→ DESCRIPTION OF THE TASK: Could you copy the records below exactly, leaving out any pictures they include?

Stored data entries:

++++++++++

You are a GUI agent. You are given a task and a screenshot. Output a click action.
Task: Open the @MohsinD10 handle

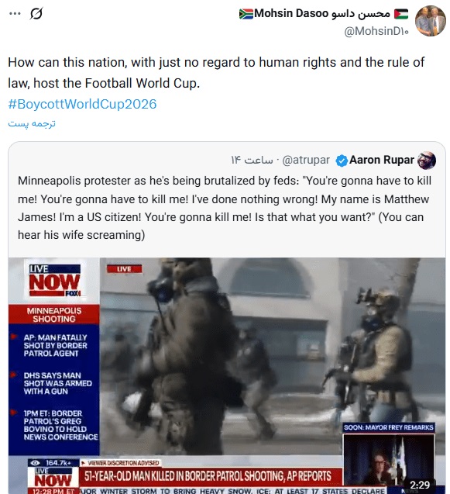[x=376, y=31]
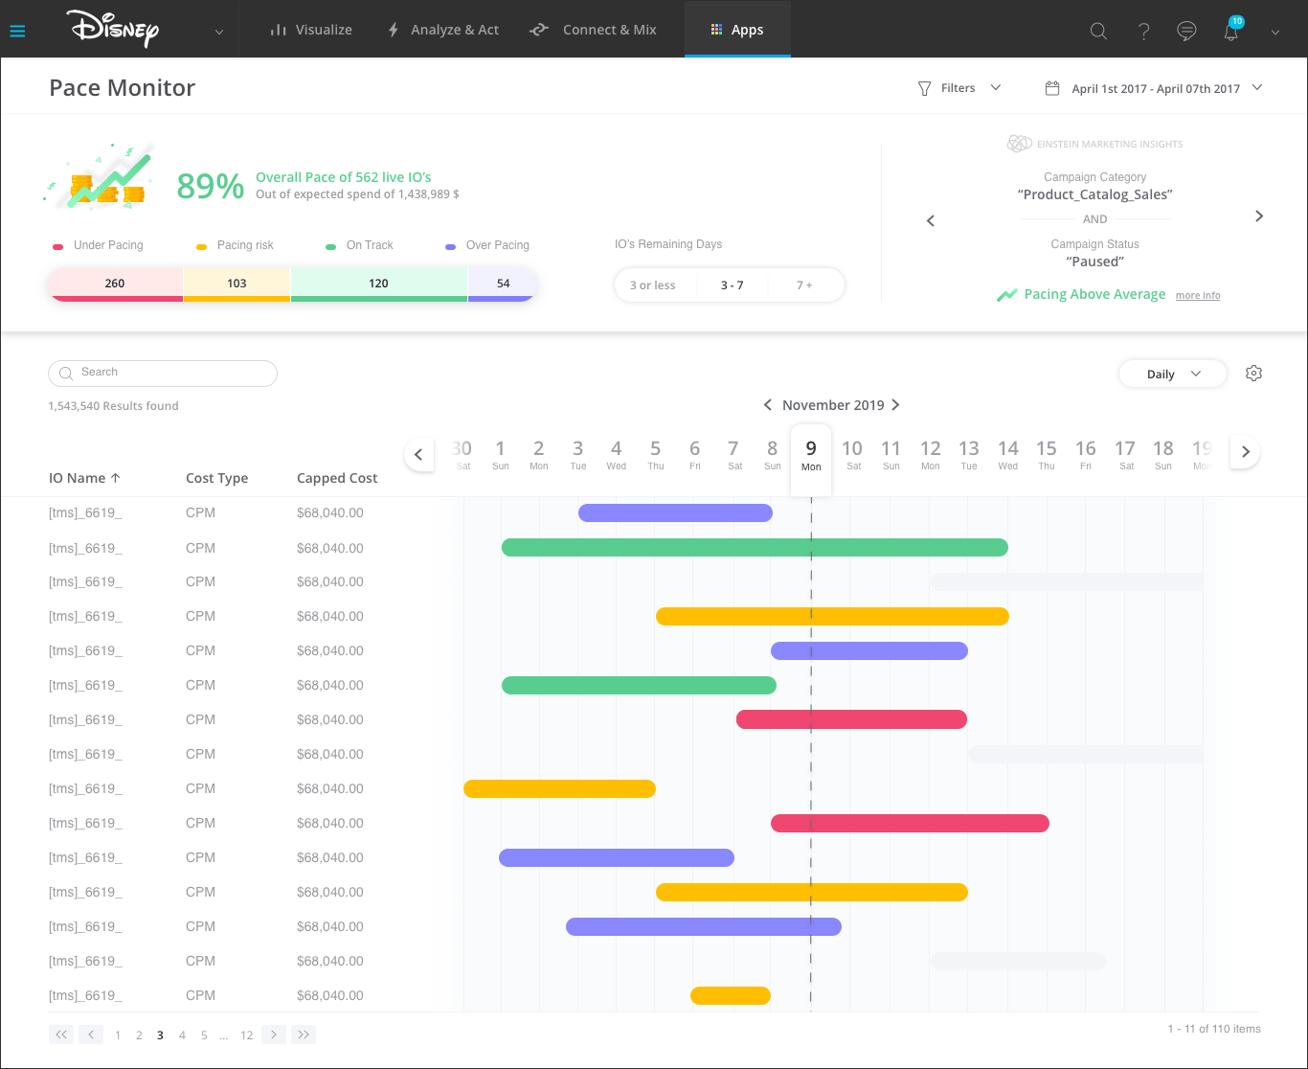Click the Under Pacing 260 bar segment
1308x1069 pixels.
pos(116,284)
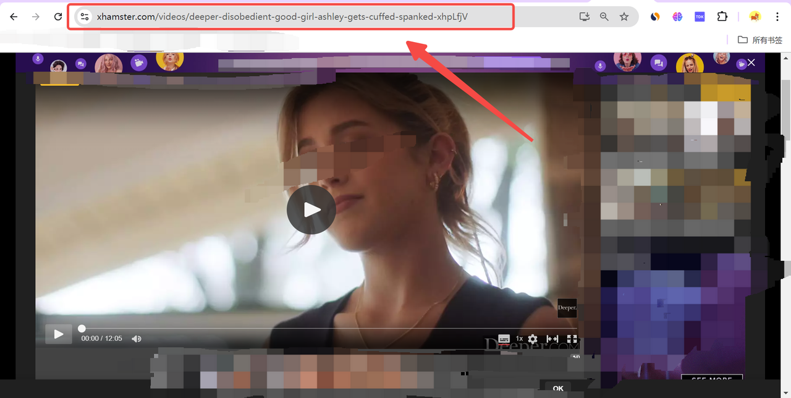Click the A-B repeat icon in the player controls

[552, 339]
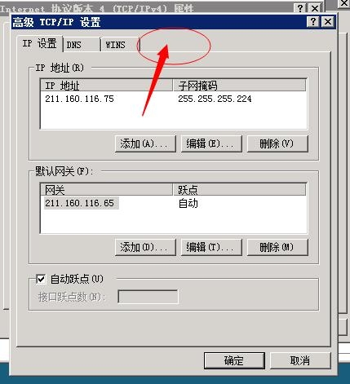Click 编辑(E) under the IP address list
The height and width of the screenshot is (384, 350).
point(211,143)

++++++++++

→ SOLUTION TO THIS TASK:
You are a GUI agent. You are given a task and a screenshot. Output a click action.
Task: Open the @MohsinD10 handle

[x=376, y=31]
Click the Under Pacing 260 bar segment
1308x1069 pixels.
pos(116,284)
Click the A-B repeat icon in the player controls

[552, 339]
Click 编辑(E) under the IP address list
The height and width of the screenshot is (384, 350).
point(211,143)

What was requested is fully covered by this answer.